EMPIARreader Examples#
Using the Python interface#
For this example, we open the EMPIAR entry 10943 and load an image dataset from its available directories.
from empiarreader import EmpiarSource, EmpiarCatalog
test_entry = 10943
Every EMPIAR entry has an associated xml file which contains the default order of the directory. This information can be accessed by loading the entry into an EmpiarCatalog.
test_catalog = EmpiarCatalog(test_entry)
To get the dataset from the catalog, one would need to specify which directory to load. In this case, there is only one so we choose the key in the position 0.
test_catalog_dir = list(test_catalog.keys())[0]
dataset_from_catalog = test_catalog[test_catalog_dir]
However, the intended target is not always the directory present in the xml. We can further specify the directory to which directory we would like to get the images from. EMPIARreader can load the dataset from an EmpiarSource, using the EMPIAR entry number and the directory of the images.
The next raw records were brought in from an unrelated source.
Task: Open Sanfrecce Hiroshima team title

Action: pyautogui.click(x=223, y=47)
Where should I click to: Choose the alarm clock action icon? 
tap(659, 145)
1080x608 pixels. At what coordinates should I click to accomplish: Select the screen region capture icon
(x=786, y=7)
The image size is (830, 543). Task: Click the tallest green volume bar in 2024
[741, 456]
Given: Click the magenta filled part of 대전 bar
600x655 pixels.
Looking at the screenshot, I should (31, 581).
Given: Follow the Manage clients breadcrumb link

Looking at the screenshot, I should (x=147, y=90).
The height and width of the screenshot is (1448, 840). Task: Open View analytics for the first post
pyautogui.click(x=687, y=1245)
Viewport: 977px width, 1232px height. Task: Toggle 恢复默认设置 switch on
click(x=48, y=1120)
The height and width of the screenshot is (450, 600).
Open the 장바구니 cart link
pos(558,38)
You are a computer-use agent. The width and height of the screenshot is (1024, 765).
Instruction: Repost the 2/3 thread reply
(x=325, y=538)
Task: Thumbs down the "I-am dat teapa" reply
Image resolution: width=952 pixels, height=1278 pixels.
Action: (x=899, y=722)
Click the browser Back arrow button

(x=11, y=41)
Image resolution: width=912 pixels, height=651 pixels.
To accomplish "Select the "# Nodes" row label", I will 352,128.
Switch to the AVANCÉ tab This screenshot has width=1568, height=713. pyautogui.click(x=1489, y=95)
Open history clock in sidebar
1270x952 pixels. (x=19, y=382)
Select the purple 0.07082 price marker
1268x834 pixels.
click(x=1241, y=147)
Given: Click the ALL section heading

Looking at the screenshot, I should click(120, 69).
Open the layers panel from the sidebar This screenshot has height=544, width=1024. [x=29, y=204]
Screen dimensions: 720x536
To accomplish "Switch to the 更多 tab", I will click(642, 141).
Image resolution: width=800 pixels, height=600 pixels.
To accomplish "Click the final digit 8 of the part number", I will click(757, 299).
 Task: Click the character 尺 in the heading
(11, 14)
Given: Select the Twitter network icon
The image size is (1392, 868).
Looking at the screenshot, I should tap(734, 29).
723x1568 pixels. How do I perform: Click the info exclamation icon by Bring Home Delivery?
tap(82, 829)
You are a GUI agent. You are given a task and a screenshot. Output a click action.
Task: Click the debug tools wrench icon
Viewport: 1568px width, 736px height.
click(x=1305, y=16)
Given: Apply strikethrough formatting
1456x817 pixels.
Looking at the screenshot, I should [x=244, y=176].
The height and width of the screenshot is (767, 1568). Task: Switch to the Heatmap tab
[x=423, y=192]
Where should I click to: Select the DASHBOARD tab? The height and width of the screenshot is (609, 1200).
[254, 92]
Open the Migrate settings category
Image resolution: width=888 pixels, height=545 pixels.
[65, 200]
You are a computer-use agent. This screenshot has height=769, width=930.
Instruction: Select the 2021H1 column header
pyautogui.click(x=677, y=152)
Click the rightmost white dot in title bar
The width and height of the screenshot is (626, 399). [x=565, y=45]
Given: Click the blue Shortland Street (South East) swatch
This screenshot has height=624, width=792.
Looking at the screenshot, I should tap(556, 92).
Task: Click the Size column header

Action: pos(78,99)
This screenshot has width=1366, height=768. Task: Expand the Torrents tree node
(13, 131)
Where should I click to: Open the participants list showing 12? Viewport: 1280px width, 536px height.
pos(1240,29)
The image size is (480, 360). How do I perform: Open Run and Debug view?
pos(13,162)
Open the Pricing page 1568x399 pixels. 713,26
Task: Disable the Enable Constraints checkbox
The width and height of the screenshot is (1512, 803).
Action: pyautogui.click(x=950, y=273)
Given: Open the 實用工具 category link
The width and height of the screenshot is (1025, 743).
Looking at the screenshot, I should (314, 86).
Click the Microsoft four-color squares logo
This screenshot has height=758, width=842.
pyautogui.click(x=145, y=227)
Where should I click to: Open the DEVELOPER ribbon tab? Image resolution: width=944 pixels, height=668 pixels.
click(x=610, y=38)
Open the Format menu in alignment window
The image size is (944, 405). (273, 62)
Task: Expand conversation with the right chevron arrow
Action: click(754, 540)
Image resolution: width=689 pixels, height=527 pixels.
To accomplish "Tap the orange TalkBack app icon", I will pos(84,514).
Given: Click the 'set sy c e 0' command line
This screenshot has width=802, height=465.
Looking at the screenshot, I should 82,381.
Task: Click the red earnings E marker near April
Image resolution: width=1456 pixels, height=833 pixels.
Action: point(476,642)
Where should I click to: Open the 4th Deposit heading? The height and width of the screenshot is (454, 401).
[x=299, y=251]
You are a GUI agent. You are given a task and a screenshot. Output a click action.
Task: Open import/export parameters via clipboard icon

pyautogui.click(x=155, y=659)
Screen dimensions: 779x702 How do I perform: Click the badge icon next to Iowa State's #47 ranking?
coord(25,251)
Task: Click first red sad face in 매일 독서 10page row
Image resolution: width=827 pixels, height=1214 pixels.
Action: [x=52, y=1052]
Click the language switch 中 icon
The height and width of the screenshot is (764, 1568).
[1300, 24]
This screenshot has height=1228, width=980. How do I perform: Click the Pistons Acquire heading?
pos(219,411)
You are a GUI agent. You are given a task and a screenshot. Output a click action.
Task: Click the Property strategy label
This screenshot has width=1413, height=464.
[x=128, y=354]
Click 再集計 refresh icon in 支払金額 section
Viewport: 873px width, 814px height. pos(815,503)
In this case, we also specify that we want the MRC files from the specified directory.
ds = EmpiarSource(
test_entry,
directory="data/MotionCorr/job003/Tiff/EER/Images-Disc1/GridSquare_11149061/Data",
filename=".*EER\\.mrc",
regexp=True,
)
The dataset is loaded lazily (using Dask), so the images are loaded one at a time when read_partition is called. To choose an image, one can just pick the partition - in this case, it was the partition 10.
part = ds.read_partition(10)
This example can be visualised in the Jupyter Notebook provided in the repository.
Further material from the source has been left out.